The Impact of the Mobile Boom on Data-Driven Marketing

Internet forecaster Mary Meeker has produced a report on Internet trends for almost 20 years, and it never fails to uncover valuable insights on the current state of technology. Her latest report includes many observations about the worlds of mobile, data, advertising, and more.

The biggest trend in the just-released report is the massive increase in mobile and sensor-based devices, and in the data produced by them. Meeker found that shipments of sensors for wearables, phones, tablets, etc., have grown by 32 percent year-over-year, up to 8 billion in 2013. And mobile data traffic is increasing at an annual rate of 81 percent, although smartphones still only represent 30 percent of the 5.2 billion mobile phones in use.

What can marketers learn from this big-picture view? With today's shift from print and desktop to all things mobile, forward-thinking marketers should be looking for ways to make sense of all the untapped signals available to them. Three types of up-and-coming data we should be thinking about are:

Public. Behavioral signals about individual consumers are all around us. These can be found in various places on the Web, such as Instagram, Twitter, or Pinterest—where people have pinned a mind-boggling 30 billion items to date. Companies and other types of organizations leave similar footprints via updates to their Web sites, posts to social channels, and public filings.

Private. Even more interesting signals live in places such as branded mobile apps (e.g., Starbucks or Uber) or in sensors and other machines. If your business collects any machine-generated data, you should be thinking about every possible way you can eke value from that information. As an example, Fitbit tracked 2.4 trillion steps last year.

Brokered. A third type of signal might come from data providers that collect data and resell it.
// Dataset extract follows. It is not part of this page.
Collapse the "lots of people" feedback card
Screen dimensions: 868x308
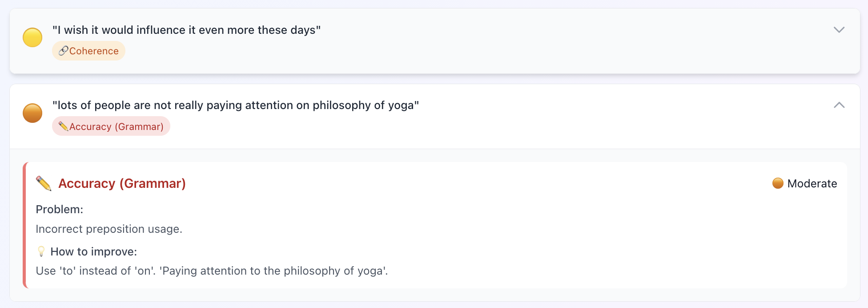tap(839, 105)
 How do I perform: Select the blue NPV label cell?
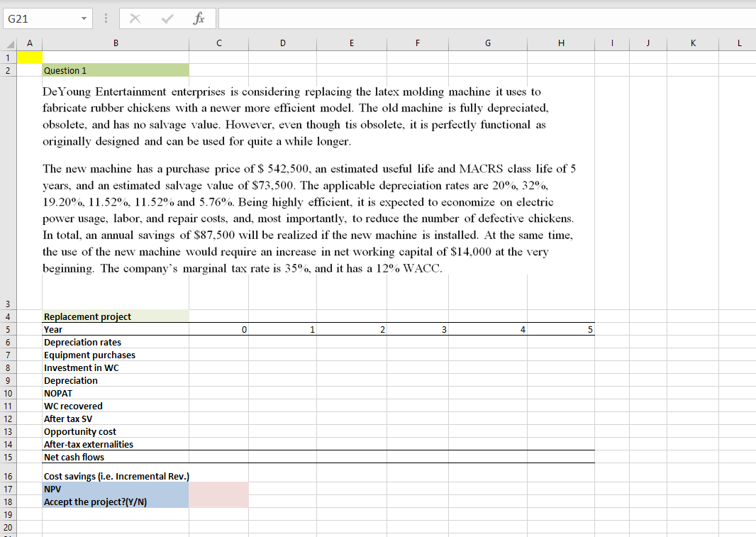click(x=116, y=489)
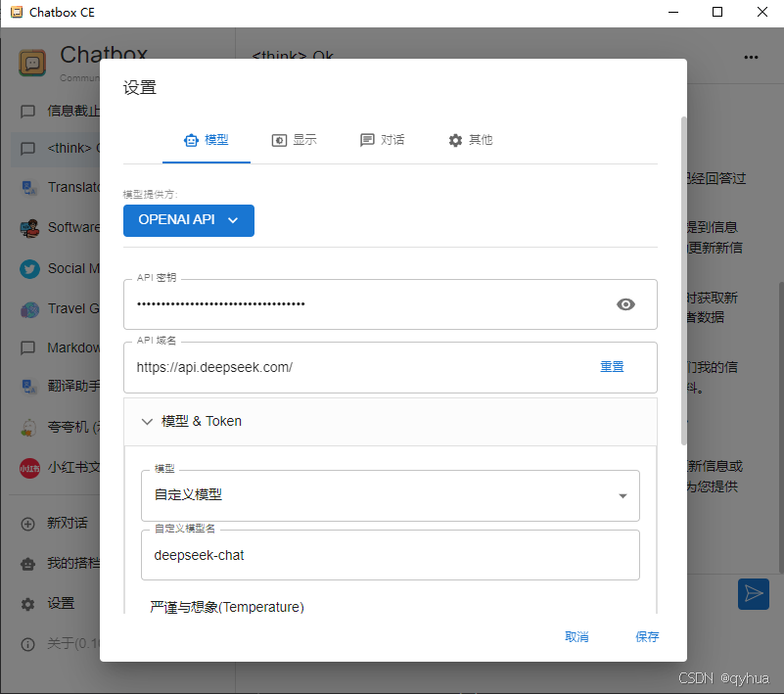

This data might come from the physical world (think satellite images and foot traffic) or the virtual world (think cookied users and Web crawling). It could also be data that users opt-in to share as part of a term of service.

Re-imagining products in a data-driven world is one facet of this transformation, but the landscape for marketers is also changing. If you can aggregate relevant data sources and identify patterns from there, there is an opportunity to eliminate a huge amount of dead weight from your activities. Marketers can accomplish this by:

  • Sourcing new leads. The most efficient leads are warm leads that land on your doorstep. But what if you could use data to spot good leads, or better yet, their buying intent, before they even reach your Web site? For example, there are networks of media sites that collect IP information and can tell you who, or at least what companies, are reading what articles. Given the topics of that content, you might be able to infer whether they have an active initiative related to your product.
  • Leveraging predictive lead scoring. With the rise of content marketing, online advertising, and freemium products, companies have considerably more top-of-the-funnel leads than ever. Forward-thinking marketers are tapping into external data to predict which are a fit for their product and which to route to nurture.
  • Continuously personalizing. In the past, personalization was based upon what a customer told you at a given point in time. Going forward, personalization is going to be about monitoring behavior and predicting the right message at the right time. While we're still at the nascent stages, companies have begun to serve up personalized content based upon IP, cookies, and marketing automation data.

The digital universe of data is growing rapidly and expected to reach 13 zettabytes by 2016, according to IDC. And while 34 percent of the data we're creating is useful, only 1 percent is being analyzed today. That means marketers are sitting on a treasure trove of intelligence they'll need to excavate in order to compete.

In this new era, companies must be vicious about acquiring data and partnering with experts that have the machine learning prowess needed to enable truly data-driven marketing decisions.